**Problem details:** Return each line of the data below that contains the string "Toggle".

(Entries for locating words and elements)
===

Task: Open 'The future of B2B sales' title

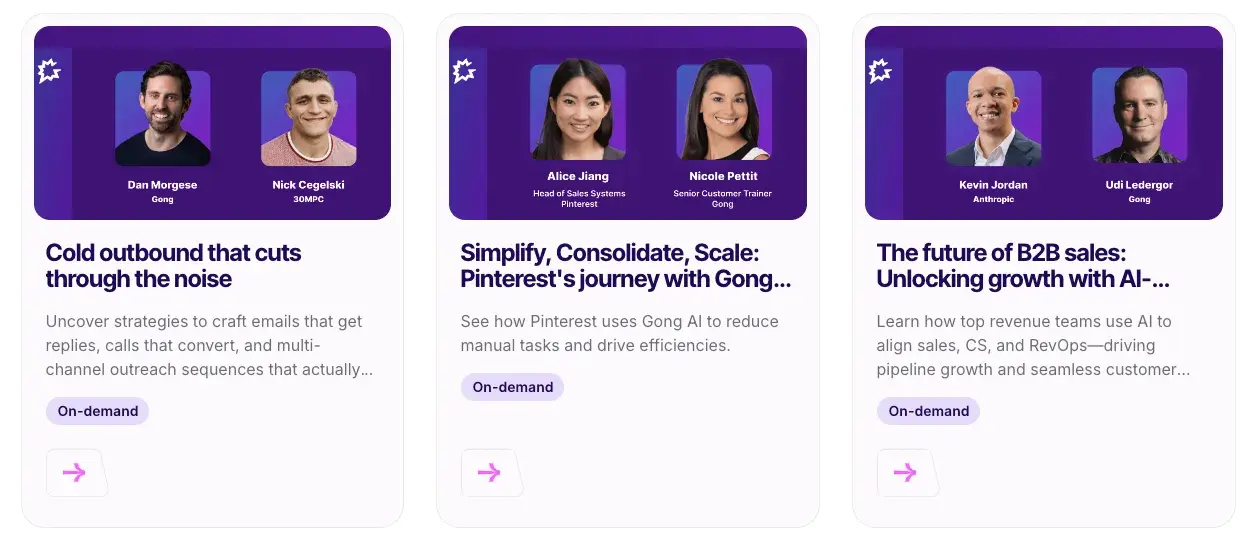Action: 1023,266
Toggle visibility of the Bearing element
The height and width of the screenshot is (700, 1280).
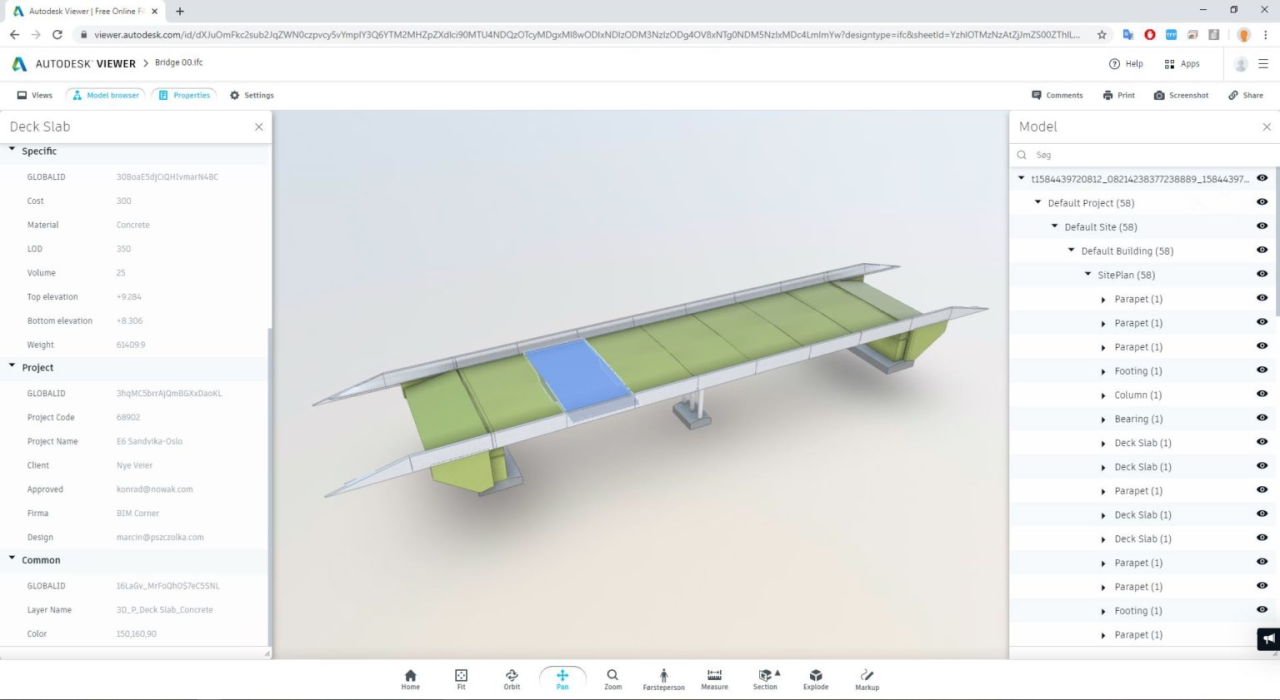(x=1262, y=419)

===

**Response to this task:**
Toggle visibility of the Bearing element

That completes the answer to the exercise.